Revise the winter fuel payment article: rewrite the section between "The issue flared" and "of the poorest.", inclusive, replacing "grandee" with "veteran".

- **Page extract**:
+ + + +

He will say: “Frankly, things will get worse before we get better.”
Since Labour’s landslide victory in the 4 July general election, Starmer and the chancellor, Rachel Reeves, have been at pains to blame the Tories for leaving them with a terrible inheritance and no room for financial manoeuvre.
But with MPs returning from their summer breaks and the party conference season approaching, Starmer is facing growing demands from many of his own MPs and the unions to deliver more help for those facing economic struggles, rather than additional austerity.
A string of motions has been tabled to the TUC conference early next month calling for emergency wealth taxes to fund a massive boost to public investment, the end of the two-child cap on benefits and the scrapping of the recently announced restrictions on winter fuel payments.
Before her first budget as chancellor on 30 October, Reeves is facing calls to perform a U-turn, and the threat of rebellion, over her recent announcement to limit the winter fuel payment to only the poorest pensioners.
The issue flared into an incendiary row on Friday after the energy regulator announced, as had been widely predicted for months, that gas and electricity prices would be rising by 10% this winter.
On Saturday, party grandee Harriet Harman gently hinted that the party might have to shift its position and adopt “a different cut-off point” for winter fuel payments, adding in an interview with Times Radio that such discussions might be under way.
The financial expert Martin Lewis, meanwhile, has suggested that the benefit should be widened to include all pensioners in council tax bands A to D, taking in far more households, and easing the pressures on the many of the poorest.
Many Labour MPs are furious that a policy to restrict winter fuel payments was announced shortly before the pricing decision by the energy regulator, which had been known about and predicted for many months.
The Labour MP for York Central, Rachael Maskell, said that changes to the policy were needed if Labour were to show that it really cared about the poorest and most vulnerable.
She said: “With winter on its way, when parliament returns, MPs will need a package of support to reassure our constituents that Labour will help them through this winter with their energy costs.
“Many will struggle if the Social Fund Winter Fuel Payment Regulations 2024 pass in September without changes being made or being withdrawn altogether.
“While longer-term reforms are needed, and work on reducing energy bills has started through Ed Miliband’s energy sprint to renewables and retrofit programmes, the challenge facing older people right now are the winter months ahead.”
Another Labour MP said the worry was that “old people will get ill and will die”, adding: “Old people won’t put on the heating – they don’t like getting into debt. It is not what they do. We have to move on this.”
The prime minister will argue that sacrifices now are the only way to get long-term benefits for the whole of society: “I won’t shy away from making unpopular decisions now if it’s the right thing for the country in the long term. That’s what a government of service means.
“This shouldn’t be a country where people have to fear walking down the street, or watch cars and buildings being set on fire. This shouldn’t be a country where the prime minister can’t guarantee prison spaces. But it also shouldn’t be a country where people are paying thousands more on their mortgage or waiting months for hospital appointments they desperately need.
So, when I talk about the inheritance the last government left us – the £22bn black hole in our finances – this isn’t about lines on a graph, this is about people’s lives.
“And the Tories are still not being honest about it. They haven’t recognised what they’ve cost the country and they haven’t apologised for what they’ve cost you.
“But I promise this: you will be at the heart of our government, in the forefront of our minds and at the centre of everything we do. That this government is for you, back in your service.”

+ + + +

- **Available data**:
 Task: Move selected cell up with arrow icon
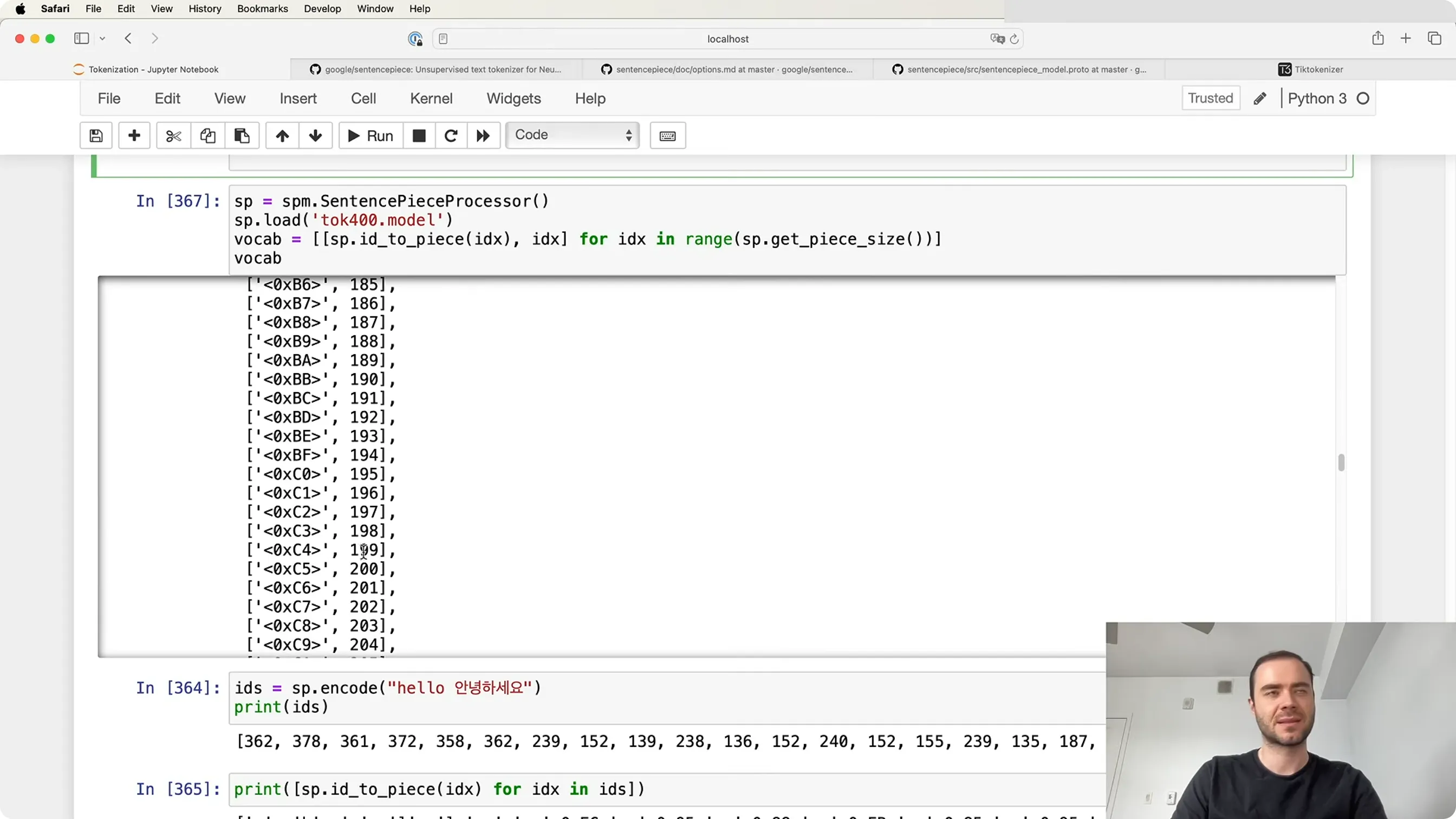click(283, 135)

+ + + +

- **Answer box**:
The issue flared into an incendiary row on Friday after the energy regulator announced, as had been widely predicted for months, that gas and electricity prices would be rising by 10% this winter.
On Saturday, party veteran Harriet Harman gently hinted that the party might have to shift its position and adopt “a different cut-off point” for winter fuel payments, adding in an interview with Times Radio that such discussions might be under way.
The financial expert Martin Lewis, meanwhile, has suggested that the benefit should be widened to include all pensioners in council tax bands A to D, taking in far more households, and easing the pressures on the many of the poorest.